## TASK TO COMPLETE
Across the records below, how many lines include the string "ЛЕГИТИМ"? Respond with the number only.

## MATERIAL PROVIDED
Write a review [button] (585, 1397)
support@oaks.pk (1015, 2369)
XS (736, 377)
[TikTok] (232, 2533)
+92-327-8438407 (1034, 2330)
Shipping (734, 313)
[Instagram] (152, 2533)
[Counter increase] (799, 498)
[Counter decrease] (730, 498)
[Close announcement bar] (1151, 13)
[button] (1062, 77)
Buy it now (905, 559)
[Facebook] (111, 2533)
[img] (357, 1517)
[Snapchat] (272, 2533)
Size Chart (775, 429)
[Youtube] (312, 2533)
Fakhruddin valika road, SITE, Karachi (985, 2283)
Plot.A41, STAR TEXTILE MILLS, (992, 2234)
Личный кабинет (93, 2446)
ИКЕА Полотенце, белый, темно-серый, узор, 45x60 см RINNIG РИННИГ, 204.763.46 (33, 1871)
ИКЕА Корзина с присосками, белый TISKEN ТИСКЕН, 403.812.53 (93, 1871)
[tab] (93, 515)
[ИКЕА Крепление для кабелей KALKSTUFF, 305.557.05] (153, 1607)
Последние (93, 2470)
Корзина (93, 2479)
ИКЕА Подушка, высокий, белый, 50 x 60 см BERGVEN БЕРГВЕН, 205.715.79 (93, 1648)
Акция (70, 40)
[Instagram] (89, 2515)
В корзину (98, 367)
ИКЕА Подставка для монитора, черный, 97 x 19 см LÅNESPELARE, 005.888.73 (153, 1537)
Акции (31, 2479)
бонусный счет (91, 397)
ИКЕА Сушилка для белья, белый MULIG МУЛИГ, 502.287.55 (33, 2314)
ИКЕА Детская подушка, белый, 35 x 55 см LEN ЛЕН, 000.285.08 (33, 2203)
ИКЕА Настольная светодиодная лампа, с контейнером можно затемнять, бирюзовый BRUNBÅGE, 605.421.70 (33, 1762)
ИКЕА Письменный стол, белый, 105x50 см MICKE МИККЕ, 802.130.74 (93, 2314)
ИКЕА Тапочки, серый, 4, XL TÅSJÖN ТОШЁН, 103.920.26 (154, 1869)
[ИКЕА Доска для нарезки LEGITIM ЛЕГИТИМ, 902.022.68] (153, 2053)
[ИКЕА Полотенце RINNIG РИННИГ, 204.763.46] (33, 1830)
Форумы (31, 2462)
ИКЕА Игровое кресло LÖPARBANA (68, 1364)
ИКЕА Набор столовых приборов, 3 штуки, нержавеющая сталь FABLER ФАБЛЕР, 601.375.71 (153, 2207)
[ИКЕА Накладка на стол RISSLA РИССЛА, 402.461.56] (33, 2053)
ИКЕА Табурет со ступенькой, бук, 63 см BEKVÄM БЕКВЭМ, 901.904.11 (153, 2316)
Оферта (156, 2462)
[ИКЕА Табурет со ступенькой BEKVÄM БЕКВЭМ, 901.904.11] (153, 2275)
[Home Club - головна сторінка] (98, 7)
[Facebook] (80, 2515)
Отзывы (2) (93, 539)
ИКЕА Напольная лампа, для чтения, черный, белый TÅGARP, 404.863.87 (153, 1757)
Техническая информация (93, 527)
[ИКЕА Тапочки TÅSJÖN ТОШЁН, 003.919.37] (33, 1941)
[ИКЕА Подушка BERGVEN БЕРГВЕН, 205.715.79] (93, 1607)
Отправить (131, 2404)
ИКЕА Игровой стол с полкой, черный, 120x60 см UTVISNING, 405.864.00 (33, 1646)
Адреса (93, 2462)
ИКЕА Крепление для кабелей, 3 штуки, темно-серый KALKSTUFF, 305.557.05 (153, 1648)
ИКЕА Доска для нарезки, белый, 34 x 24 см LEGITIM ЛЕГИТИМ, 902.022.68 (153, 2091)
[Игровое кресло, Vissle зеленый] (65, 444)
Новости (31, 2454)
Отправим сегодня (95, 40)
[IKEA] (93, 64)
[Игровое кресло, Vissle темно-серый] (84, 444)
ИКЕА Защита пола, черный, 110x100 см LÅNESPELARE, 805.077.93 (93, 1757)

## OUTPUT OF THE TASK
2